Every one of those standards and scores above were created by teams of experts in their respective fields. But all those experts may not have been expert in data science, and they almost certainly did not reflect the ethnic, demographic, or sociological complexity of the patient pools for whom the standards were being set. And in the company setting, it’s quite common for AI or data analytics teams to include experts who know all about the technology, but not so much about the demographics and needs of the patient population in question. So we need to be sure that the standard-setting body or team is diverse enough in itself to represent the full population over which the standard will carry, and that the body has the data and AI expertise within itself to know what data and AI bias looks like.

Data quality

Whenever we are building AI models that will touch patient care, we need to be sure that every bit of data we put into them – whether during the training of the model or its use – must be of good quality and truly representative of the population in question. Plenty of natural roadblocks exist in the way of achieving this, the well-funded versus under-resourced health system issue being only one of the more prominent. But as a matter of basic fairness and justice, we must overcome those roadblocks.

Awareness

The danger of bias should be on the minds of AI, data, and analytics teams at all times, from the creation and training of any AI tools through testing and validation and the data collection process and review of any conclusions that might be reached. That’s what good scientists do, after all; they look at everything with a healthy dose of skepticism. Always be asking yourself, “Is the data really complete? Are there missing pieces in the data? Will this really represent and serve the full patient population?” The search for bias should begin with the beginning of every project, and end with … well, never. 

Transparency

Yes, transparency in how AI is being trained, how and why data is being collected, how conclusions might be implemented, every step of the process. Internally this means everyone on the team has the opportunity to call out any bias they might see along the way. Externally it means building trust with any patient community that might be touched. Some groups may be less likely to share personal health information with data collectors than others, a variance that can easily introduce bias into a data set. So we must be very clear about what we are collecting, why we are collecting it, and what the privacy policies are. If we are to ask our patient population to trust us with their most personal information, we need to trust them back. 

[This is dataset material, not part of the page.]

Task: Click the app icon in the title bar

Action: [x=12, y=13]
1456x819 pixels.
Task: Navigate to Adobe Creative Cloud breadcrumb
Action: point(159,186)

None of this is easy, and all of it requires some rowing against the current. Someone is always going to push to finish the project more quickly and cheaply. The aggressive seeking of bias and AI equity will almost inevitably make projects more time- and resource-intensive than companies expect. But in the end it is good business as well as good ethics to do so. Better trained AI tools and better data means more patients getting the right treatment and fewer patients getting the wrong one. It means a patient population that has observed in their own lives how serious you are about seeking out what’s unique about them. It means fulfilling the immense potential of AI and data science to improve human health.